Un retrato muy ilustrado.

Una de las claves narratológicas para el siglo XXI, en opinión de Italo Calvino, sería la levedad. Si convenimos con el italiano, Jorge Ordaz hace con su última novela, La sacavera (Pez de Plata, 2024) un uso paradigmático y no menos que sobresaliente de esta propuesta del italiano y, para ello, se arrostra el año 1750 con el fin de mostrarnos la sociedad estamental de la época. Es esta una obra con hechuras de thriller histórico, en las que el autor convoca a los más granado de la provincia de Oviedo del momento: el regente Gil de Jaz, el doctor Casal y el padre Feijoo. Nombres que aportan lucidez y lustre a una ciudad que durante esos años mira cara a cara al resto de los faros intelectuales europeos. Nada falta en sus apenas 170 páginas; y lo mejor, nada sobra.
La tarde del 16 de junio, una tormenta de proporciones bíblicas pone en movimiento la narración. Y tras la tormenta, la inmediata aparición en la calle del cadáver de un súbdito británico removerá el retablo social ovetense. Se trata de John Forster, bien conocido aunque secretamente por unos sicalípticos miembros de la ciudad, dedicado a satisfacer las necesidades lectoras de estos procurándoles libros incorrectos, diferentes, censurados y, por supuesto, perseguidos por la Inquisición. Las hipótesis sobre la causa de su muerte se disparan. Se tercia la posibilidad de un vampiro. Las gentes murmuran; todos se inquietan. En este punto van haciendo acto de presencia los personajes, pero también los espacios que protagonizan: la ciudad antigua y su atmósfera ambivalente, encerrada en sí misma y abierta al mundo por mor de la mano del padre Feijoo; la Audiencia, la Catedral, el convento de San Vicente, el Hospital de San Juan, los palacios de la nobleza, el palacio obispal, la Universidad, las reuniones de la Academia, las funciones en el Teatro del Fontán, amén de las posadas, prostíbulos y salones de la vida social.

»Un gran retrato histórico en el que nada sobra.
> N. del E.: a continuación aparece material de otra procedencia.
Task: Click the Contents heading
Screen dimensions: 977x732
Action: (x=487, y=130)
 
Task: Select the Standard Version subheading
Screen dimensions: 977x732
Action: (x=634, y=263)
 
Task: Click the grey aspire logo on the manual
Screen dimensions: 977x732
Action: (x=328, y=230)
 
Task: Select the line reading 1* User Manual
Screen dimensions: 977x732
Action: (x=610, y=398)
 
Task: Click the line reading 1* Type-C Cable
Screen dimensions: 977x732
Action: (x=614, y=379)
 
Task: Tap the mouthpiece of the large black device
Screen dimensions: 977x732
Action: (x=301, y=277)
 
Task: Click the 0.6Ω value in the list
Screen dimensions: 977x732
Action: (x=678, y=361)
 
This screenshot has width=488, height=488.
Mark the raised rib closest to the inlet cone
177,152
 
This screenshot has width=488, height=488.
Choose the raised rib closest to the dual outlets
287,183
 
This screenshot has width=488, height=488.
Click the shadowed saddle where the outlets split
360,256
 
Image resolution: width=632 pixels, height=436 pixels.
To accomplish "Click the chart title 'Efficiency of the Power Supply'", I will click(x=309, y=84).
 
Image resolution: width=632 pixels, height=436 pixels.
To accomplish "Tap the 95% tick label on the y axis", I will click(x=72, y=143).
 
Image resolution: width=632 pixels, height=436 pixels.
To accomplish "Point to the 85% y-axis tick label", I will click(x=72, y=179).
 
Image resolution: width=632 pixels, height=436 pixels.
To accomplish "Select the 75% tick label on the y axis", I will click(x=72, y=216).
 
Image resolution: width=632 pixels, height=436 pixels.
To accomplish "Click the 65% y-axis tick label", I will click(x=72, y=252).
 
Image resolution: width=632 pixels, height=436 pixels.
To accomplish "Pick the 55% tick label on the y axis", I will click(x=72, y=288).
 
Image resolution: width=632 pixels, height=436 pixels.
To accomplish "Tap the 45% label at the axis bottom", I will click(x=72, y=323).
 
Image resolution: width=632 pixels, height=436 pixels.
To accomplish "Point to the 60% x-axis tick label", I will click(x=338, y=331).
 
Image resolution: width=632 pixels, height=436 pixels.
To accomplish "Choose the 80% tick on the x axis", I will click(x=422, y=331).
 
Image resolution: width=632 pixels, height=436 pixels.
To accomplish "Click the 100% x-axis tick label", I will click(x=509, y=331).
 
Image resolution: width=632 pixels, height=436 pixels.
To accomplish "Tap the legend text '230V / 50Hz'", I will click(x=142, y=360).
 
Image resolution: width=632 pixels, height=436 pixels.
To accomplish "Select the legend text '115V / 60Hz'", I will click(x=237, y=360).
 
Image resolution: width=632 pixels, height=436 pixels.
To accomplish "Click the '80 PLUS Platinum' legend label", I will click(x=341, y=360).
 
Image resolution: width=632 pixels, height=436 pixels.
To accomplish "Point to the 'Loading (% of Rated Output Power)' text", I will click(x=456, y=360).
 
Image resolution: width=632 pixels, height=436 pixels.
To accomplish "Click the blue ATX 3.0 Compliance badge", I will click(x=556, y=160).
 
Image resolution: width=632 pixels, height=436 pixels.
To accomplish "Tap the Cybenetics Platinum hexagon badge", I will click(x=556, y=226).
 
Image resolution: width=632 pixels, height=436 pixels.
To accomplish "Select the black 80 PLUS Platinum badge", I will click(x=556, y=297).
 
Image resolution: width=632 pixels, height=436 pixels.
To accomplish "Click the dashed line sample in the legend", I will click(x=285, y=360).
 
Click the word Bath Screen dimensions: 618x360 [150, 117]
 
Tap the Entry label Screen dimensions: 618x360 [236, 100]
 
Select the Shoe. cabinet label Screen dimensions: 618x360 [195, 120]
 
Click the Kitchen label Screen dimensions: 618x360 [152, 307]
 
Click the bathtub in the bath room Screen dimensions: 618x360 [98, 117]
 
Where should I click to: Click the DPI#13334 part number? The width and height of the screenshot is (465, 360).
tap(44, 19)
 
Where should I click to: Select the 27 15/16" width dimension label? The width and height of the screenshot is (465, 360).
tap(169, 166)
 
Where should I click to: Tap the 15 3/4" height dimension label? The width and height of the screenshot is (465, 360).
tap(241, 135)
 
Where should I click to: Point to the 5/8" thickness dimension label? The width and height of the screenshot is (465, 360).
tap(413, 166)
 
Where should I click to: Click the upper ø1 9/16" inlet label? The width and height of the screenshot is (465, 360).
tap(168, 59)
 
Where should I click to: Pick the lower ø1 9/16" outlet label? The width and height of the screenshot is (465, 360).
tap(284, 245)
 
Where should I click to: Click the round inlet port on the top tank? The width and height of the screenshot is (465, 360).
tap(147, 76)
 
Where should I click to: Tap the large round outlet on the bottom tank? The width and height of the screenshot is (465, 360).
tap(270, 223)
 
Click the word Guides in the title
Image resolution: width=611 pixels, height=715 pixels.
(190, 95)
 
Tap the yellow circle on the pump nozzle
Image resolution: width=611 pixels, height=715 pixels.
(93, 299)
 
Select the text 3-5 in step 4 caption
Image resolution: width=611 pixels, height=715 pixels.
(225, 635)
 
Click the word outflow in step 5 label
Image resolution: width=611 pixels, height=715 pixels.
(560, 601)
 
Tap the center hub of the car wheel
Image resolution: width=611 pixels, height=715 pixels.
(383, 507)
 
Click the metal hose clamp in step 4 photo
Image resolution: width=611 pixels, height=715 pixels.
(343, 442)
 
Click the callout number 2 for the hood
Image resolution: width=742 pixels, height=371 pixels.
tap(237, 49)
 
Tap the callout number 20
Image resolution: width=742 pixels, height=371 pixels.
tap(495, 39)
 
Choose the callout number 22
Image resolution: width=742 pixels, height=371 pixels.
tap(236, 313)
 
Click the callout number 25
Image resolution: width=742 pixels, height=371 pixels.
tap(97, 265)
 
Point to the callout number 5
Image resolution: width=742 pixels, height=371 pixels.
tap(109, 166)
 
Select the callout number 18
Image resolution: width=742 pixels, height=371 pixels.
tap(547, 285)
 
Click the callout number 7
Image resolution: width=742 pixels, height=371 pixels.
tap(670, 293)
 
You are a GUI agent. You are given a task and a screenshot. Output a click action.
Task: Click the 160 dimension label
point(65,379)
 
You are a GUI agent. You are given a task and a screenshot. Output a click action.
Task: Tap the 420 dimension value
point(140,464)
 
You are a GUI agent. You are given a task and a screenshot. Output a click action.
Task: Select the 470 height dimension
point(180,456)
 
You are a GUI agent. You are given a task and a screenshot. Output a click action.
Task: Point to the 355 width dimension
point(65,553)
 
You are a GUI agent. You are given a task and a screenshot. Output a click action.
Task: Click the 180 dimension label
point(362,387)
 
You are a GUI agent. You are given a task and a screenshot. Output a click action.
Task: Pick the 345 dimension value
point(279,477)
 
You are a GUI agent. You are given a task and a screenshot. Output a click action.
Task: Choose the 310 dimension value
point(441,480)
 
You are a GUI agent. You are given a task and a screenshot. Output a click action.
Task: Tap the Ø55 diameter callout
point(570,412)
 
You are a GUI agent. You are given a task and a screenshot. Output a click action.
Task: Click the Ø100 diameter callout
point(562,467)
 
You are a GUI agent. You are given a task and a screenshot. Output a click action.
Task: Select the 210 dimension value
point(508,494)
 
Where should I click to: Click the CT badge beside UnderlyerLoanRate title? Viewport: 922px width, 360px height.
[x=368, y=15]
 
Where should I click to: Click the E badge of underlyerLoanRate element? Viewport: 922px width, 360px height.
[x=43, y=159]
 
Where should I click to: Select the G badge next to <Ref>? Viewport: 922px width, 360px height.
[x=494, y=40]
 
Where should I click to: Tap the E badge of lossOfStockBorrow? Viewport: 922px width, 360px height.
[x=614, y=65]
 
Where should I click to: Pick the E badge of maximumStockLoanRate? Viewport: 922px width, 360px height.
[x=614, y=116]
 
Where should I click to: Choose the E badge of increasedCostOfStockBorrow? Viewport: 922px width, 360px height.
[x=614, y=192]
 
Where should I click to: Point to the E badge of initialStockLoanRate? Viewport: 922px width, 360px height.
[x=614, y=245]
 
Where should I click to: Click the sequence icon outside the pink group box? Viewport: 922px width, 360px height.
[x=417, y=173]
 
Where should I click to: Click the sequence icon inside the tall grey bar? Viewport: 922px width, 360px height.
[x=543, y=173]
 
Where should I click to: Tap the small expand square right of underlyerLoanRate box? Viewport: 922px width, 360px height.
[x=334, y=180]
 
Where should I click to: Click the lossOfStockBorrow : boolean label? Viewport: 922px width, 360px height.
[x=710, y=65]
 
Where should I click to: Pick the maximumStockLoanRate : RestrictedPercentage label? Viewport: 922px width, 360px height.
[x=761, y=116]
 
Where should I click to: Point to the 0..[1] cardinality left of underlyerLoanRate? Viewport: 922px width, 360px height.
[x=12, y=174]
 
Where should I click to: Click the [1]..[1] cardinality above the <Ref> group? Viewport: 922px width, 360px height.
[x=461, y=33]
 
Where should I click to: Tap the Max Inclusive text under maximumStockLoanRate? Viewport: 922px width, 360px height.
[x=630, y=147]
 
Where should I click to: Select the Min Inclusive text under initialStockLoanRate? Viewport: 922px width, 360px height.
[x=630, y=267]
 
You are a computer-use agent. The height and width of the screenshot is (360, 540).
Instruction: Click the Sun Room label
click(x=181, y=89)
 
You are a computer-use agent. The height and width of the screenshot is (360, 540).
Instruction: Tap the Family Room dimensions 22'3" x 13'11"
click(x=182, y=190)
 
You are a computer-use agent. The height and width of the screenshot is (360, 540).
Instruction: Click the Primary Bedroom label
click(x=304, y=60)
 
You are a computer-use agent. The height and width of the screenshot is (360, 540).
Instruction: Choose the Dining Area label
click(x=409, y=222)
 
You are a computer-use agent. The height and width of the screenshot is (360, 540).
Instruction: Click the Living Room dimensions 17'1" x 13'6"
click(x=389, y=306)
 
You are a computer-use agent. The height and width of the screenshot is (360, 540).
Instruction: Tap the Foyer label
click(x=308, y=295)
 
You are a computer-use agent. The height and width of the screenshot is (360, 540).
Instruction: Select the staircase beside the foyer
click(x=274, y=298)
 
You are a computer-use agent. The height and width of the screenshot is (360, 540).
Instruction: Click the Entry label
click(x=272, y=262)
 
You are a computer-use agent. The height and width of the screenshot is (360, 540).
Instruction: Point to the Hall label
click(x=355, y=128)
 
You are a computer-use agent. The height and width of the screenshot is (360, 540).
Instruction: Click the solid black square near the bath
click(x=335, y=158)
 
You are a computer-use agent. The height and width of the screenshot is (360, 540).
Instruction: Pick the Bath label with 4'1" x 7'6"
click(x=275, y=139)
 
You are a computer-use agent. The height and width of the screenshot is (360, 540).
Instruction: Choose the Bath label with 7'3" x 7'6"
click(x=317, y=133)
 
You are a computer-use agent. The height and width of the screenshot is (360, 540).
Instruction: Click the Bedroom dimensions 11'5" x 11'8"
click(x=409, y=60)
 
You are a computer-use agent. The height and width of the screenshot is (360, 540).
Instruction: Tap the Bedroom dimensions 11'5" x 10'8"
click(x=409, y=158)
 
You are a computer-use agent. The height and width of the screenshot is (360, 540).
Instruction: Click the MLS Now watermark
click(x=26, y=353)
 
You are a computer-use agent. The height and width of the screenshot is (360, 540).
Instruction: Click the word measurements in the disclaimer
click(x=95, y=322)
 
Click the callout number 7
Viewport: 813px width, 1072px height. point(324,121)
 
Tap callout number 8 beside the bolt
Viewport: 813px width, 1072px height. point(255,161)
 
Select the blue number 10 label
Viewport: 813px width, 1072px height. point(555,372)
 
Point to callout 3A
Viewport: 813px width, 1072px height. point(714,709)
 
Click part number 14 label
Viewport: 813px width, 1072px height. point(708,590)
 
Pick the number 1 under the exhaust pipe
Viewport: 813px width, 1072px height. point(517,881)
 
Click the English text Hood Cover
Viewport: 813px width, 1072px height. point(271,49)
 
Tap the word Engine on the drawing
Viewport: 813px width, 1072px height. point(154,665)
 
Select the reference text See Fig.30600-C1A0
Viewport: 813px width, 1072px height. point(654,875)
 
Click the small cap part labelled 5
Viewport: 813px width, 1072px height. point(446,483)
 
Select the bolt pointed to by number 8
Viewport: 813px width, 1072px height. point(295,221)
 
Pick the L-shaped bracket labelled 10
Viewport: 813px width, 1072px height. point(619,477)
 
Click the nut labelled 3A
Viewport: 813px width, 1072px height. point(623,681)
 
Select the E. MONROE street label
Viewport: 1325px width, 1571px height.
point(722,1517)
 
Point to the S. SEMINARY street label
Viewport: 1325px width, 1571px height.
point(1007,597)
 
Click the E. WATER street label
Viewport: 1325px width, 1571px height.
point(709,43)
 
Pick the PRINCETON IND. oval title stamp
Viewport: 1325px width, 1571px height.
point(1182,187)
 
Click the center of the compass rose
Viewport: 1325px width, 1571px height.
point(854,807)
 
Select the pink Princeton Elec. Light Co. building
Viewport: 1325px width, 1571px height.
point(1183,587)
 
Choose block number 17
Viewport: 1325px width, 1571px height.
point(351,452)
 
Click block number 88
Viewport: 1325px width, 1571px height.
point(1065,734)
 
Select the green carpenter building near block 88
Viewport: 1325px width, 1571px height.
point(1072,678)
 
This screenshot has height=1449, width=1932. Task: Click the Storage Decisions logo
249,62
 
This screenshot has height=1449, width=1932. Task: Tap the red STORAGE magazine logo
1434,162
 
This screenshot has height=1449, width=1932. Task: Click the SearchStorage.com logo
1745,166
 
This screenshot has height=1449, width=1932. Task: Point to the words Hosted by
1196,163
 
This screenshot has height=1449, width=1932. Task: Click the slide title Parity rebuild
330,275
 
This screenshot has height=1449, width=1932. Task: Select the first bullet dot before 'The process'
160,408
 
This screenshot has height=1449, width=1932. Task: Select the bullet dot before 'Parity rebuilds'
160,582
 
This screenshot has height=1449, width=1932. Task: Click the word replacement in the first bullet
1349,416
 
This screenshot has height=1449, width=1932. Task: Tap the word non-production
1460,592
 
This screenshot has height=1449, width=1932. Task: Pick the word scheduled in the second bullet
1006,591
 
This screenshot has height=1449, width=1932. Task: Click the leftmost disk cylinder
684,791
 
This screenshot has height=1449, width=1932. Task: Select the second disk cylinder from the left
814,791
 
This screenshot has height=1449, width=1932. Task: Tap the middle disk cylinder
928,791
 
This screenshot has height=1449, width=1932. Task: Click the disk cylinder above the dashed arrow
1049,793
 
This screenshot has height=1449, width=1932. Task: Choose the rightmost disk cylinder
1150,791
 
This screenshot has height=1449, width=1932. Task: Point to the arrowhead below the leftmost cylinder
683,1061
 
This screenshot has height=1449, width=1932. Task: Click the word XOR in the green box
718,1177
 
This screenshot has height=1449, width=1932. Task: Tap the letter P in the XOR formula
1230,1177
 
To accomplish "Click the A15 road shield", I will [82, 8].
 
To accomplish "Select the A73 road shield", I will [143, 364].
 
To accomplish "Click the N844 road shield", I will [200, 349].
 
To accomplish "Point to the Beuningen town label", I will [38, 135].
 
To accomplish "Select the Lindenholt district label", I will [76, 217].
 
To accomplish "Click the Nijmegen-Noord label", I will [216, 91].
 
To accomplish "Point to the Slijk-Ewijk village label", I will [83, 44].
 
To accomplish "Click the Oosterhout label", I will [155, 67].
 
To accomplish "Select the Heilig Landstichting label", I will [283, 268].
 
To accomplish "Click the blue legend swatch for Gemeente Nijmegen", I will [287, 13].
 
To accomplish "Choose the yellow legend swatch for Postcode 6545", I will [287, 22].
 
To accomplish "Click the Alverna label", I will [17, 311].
Todo es chocolate.

Es en estos espacios donde se mueven los intereses de los seres humanos que circulan por la ciudad y la obra, es decir, las diversas tramas y peripecias que ofrecen una imagen certera de la sociedad de mediados del siglo dieciocho. El retrato no tiene desperdicio. De obligada lectura para presentes y futuros historiadores. Y aún más si el lector logra hacer una lectura comparada con la actualidad. Todo, de cabo a rabo, es chocolate.
De otro lado, quien ya haya leído a Jorge Ordaz, no se extrañará al observar de nuevo su gusto por el uso de un lenguaje preciso sin por ello restar un ápice al entretenimiento del lector. Sepa este que el autor convoca y condensa en La sacavera algunos de sus temas favoritos, los cuales han jalonado su quehacer literario hasta hoy. Además, tendrá la oportunidad de apreciar esa marca de la casa que es el uso de una fina ironía sin red y un sentido del humor tan atinado que enseña modales a los tirios y no molesta a ninguna troyana.


Referente de una narrativa elegante y sin ruido, de útiles saberes entre las letras y las ciencias y humilde por puro vicio, Ordaz nos muestra en esta su última novela a unos personajes que dialogan con una credibilidad tal que parece estuviéramos hablando con ellos. Sin duda, es esta la cualidad más destacable del conjunto, del que también sobresalen una estructura confiable, un hilo argumental sólido y el retrato preclaro de una sociedad estamental que boquea ante las luces que ya anuncia la tormenta de la ilustración. «Dejémonos de vanas lucubraciones» le dice Feijoo al médico del Cabildo. «La posteridad es un engañabobos. Lo que cuenta es el presente, lo que hacemos día a día. Pensar que mis libros sobrevivan y tengan lectores en el futuro es un acto de fatuidad por mi parte. A decir verdad, me importa poco». Tan poco como a Jorge Ordaz, este ilustrado en pleno siglo XXI del que es ejemplo, sobre todo por la levedad con la que agasaja a sus lectores, aunque ningún jurado Nacional todavía lo sepa.